Calculating eigenvalues for a $3 \times 3$ matrix without solving a cubic

Question

---

I am trying to find the eigenvalue for question (h), however I am unable to factor out and find the eigenvalues(roots) after I take the determinant of the characteristic equation.

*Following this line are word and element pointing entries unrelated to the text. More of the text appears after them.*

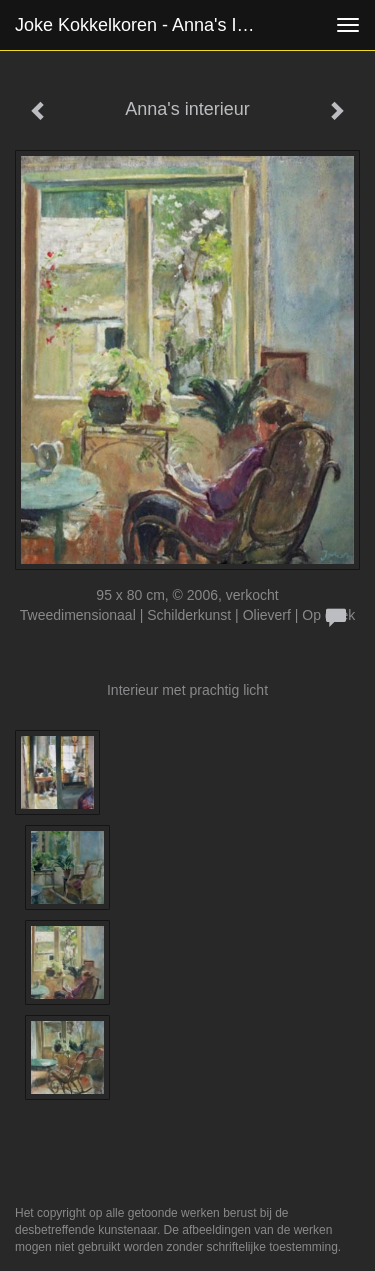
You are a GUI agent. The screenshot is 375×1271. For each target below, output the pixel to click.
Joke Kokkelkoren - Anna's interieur (143, 25)
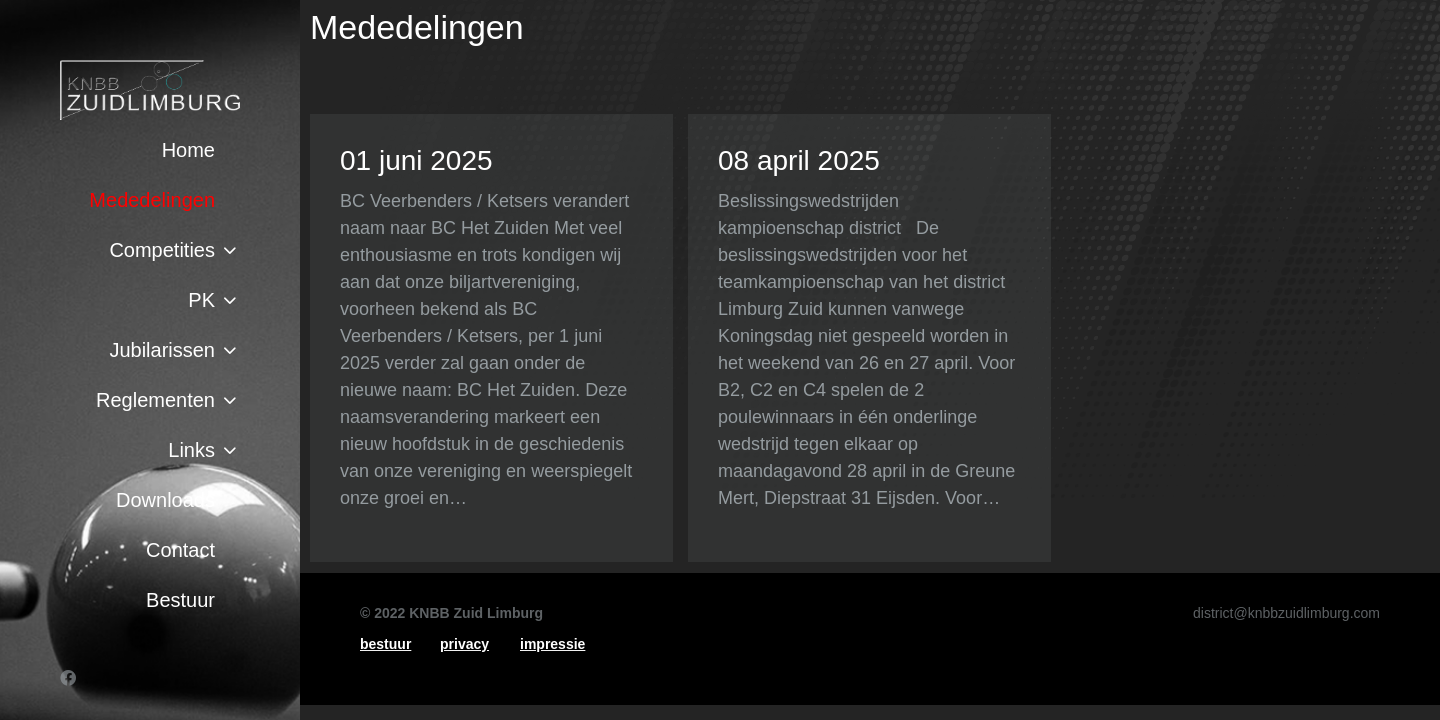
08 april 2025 (799, 160)
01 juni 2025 (416, 160)
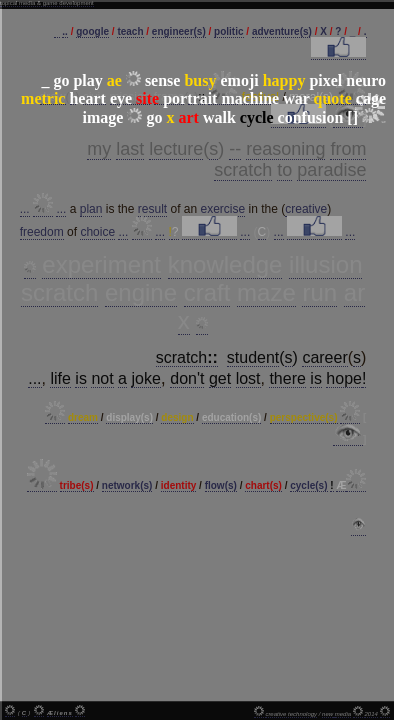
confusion (311, 117)
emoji (239, 80)
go (61, 80)
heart (87, 98)
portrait (190, 98)
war (296, 98)
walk (219, 117)
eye (121, 98)
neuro (366, 80)
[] (352, 117)
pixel (325, 80)
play (87, 80)
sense (163, 80)
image (103, 117)
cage (371, 98)
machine (250, 98)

Let $x$ be an eigenvalue. I am left with $$(-2-x)((1-x)(6-x)-4)-2(2(6-x)-2)+(4-(1-x))=0.$$

As for hint: says do not expand to try and solve the resulting cubic, I am looking for help on how to factorize this question so I do not need to solve a cubic polynomial

Anyway the correct answer for the eigenvalues are $x_1=1$, $x_2=-3$ and $x_3=7$.

Answer 1

Since the equation is $$ \left( { - 2 - x} \right)\left[ {\left( {1 - x} \right)\left( {6 - x} \right) - 4} \right] - 2\left[ {2\left( {6 - x} \right) - 2} \right] + 4 - \left( {1 - x} \right) = 0 $$ you get $$ \left( { - 2 - x} \right)\left( {1 - x} \right)\left( {6 - x} \right) - 4\left( { - 2 - x} \right) - 4\left( {6 - x} \right) + 8 - \left( {1 - x} \right) = 0 $$ thus $$ \left( { - 2 - x} \right)\left( {1 - x} \right)\left( {6 - x} \right) - 4\left[ {\left( { - 2 - x} \right) + \left( {6 - x} \right) - 2} \right] - (1 - x) = 0 $$ and so $$ \left( { - 2 - x} \right)\left( {1 - x} \right)\left( {6 - x} \right) - 9\left( {1 - x} \right) = 0 $$ and finally $$ \left( {1 - x} \right)\left[ {\left( { - 2 - x} \right)\left( {6 - x} \right) - 9} \right] = 0 $$ Now it is easy since you have $x^2-4x-21=0$ which has the solutions $x=7$ and $x=-3$.

Answer 2

$$A= \left[ \begin{array}{} -2&2&1\\ 2&1&2\\ 1&2&6 \end{array} \right] \iff det(A-\lambda I) = \left| \begin{array}{} -2-\lambda&2&1\\ 2&1-\lambda&2\\ 1&2&6-\lambda \end{array} \right|$$

$\\$

$$\left| \begin{array}{} -2-\lambda&2&1\\ 2&1-\lambda&2\\ 1&2&6-\lambda \end{array} \right| \iff \left| \begin{array}{} -2-\lambda&2&1\\ 0&-3-\lambda&-10+2\lambda\\ 1&2&6-\lambda \end{array} \right|$$

$\\$

$$ \iff \left| \begin{array}{} 0&6+2\lambda&1+(6-\lambda)(2+\lambda)\\ 0&-3-\lambda&-10+2\lambda\\ 1&2&6-\lambda \end{array} \right| \iff \left| \begin{array}{} 6+2\lambda&1+(6-\lambda)(2+\lambda)\\ -3-\lambda&-10+2\lambda \end{array} \right|$$

$\\$

$$ \iff 4(3+\lambda)(-5+\lambda)+(3+\lambda)+(3+\lambda)(6-\lambda)(2+\lambda)$$

$\\$

$$ \iff (3+\lambda)[4(-5+\lambda)+1+(6-\lambda)(2+\lambda)]$$

$\\$

$$ \iff (3+\lambda)[-20+4\lambda+1+12+6\lambda-2\lambda-\lambda^2]$$

$\\$

$$ \iff (3+\lambda)[-7+8\lambda-\lambda^2]$$

$\\$

$$ \iff -(3+\lambda)(\lambda-7)(\lambda-1)$$

Now it is easy to solve: $$-(3+\lambda)(\lambda-7)(\lambda-1)=0,$$

i.e we have $\lambda_1=-3, \lambda_2=7, \lambda_3=1$.